平然と、悪びれることもなく、あたりまえのように。
夜明け前、こういう fuckin message を送りつけてきた奴がいる。
犯人は、コツメカワウソではありません。
ANSNAM 中野靖です。
一〇月に入って、世間の誰しもが秋の気配を感じているこの時期に。
コートやジャケットやセーターならまだしも、シャツすら入荷がないというお寒い状況の中。
当の本人は、独仏国境の街 Strasbourg をブラついている。
運河沿いの食堂にでも入って、白葡萄酒を片手に、
Alsace 地方の名物料理 Choucroute なんぞを突ついてやがるに違いない。
そして、こんな事もつぶやいているかもしれない。
「こんな景色を眺めながら、酒飲んで、飯喰ってたら、浮世の雑事なんか忘れちゃうよねぇ〜」
悪かったなぁ!こっちは、その浮世の雑事で飯喰ってんだよ!
あぁ、想像しただけでも腹立たしい! 
大体に於いて、このシャツにしたってそうだ。
一〇種類ほどの異なるシャツ生地を、ダイヤ状にパッチワークしながら仕立ていくという。

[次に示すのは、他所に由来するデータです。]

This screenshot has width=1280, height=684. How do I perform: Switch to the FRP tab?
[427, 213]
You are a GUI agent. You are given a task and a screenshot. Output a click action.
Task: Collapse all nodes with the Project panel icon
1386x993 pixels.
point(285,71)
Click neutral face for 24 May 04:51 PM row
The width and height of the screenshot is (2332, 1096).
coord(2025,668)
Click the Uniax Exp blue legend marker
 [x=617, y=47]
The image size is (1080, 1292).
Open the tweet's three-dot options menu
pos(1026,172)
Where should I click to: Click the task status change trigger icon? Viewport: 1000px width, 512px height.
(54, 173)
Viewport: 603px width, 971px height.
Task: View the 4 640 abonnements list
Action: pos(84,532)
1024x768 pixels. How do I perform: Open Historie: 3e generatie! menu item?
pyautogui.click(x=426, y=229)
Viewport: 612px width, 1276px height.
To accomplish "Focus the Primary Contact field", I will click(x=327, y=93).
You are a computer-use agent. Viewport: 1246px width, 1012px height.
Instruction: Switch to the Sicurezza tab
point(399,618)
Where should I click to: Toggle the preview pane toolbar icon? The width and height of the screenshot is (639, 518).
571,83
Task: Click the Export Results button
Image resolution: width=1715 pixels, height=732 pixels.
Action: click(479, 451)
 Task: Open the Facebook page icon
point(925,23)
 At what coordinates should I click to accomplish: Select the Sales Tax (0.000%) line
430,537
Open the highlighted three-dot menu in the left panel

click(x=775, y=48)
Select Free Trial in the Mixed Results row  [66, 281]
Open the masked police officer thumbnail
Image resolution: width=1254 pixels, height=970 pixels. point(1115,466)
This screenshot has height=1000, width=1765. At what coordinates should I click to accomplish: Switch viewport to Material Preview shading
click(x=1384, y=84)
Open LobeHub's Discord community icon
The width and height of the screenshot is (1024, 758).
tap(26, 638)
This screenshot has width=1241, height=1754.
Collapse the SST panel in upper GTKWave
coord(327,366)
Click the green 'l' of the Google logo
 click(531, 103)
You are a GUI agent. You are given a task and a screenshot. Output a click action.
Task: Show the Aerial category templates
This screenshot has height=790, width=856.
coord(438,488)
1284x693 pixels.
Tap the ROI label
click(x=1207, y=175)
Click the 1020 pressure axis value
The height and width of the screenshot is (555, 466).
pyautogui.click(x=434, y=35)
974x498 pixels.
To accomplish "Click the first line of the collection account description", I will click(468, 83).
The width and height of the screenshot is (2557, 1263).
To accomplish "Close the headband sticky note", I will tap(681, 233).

パッチワーク生地を創るのではなく、シャツのカタチに繫いでいくのだ。
半年前に、俺は訊いたよなぁ?
「こんな仕様のシャツを、一体何処の誰が縫うんだよ?」
「大丈夫ですよ、根気さえあれば、工賃何倍か増しで払えばやってくれますよ」
「俺だったら、ぜってぇやらねぇけどな」
 そして、数ヶ月後。
「あのシャツ、縫い場が、幾ら貰ってもやんないって言うんですよ」
「だから訊いたじゃねぇかよ!で、どうすんだよ?」
「大丈夫ですよ、知合いの仕立職人と僕のふたりで、アトリエ製作しますから

どっか別の変態デザイナーからも同じ台詞を聞いたような。
とにかく、大丈夫じゃないことだけは確かだ。
さらに、一ヵ月後に届いたのが、この fuckin message というわけである。
そして、顧客の方に。
「そういう事情でして、もう僕にはなんともしようがないんです」
「 まぁ、そうカッカしないで、問題は納期じゃないでしょ
「えっ?」
「出来るかもしれないし、出来ないかもしれない、それでいいんだよ ANSNAM は 」
「そんなんで良いんですか? なんか間違ってませんか?」
「そりゃぁ間違ってるよ、でもそんな事言出したらブランドそのものが間違いなんだから」
「その間違いを正しちゃったら普通のブランドじゃん、買わないよそんなの

Jesus Crisis ! 世の中、何かがおかしい。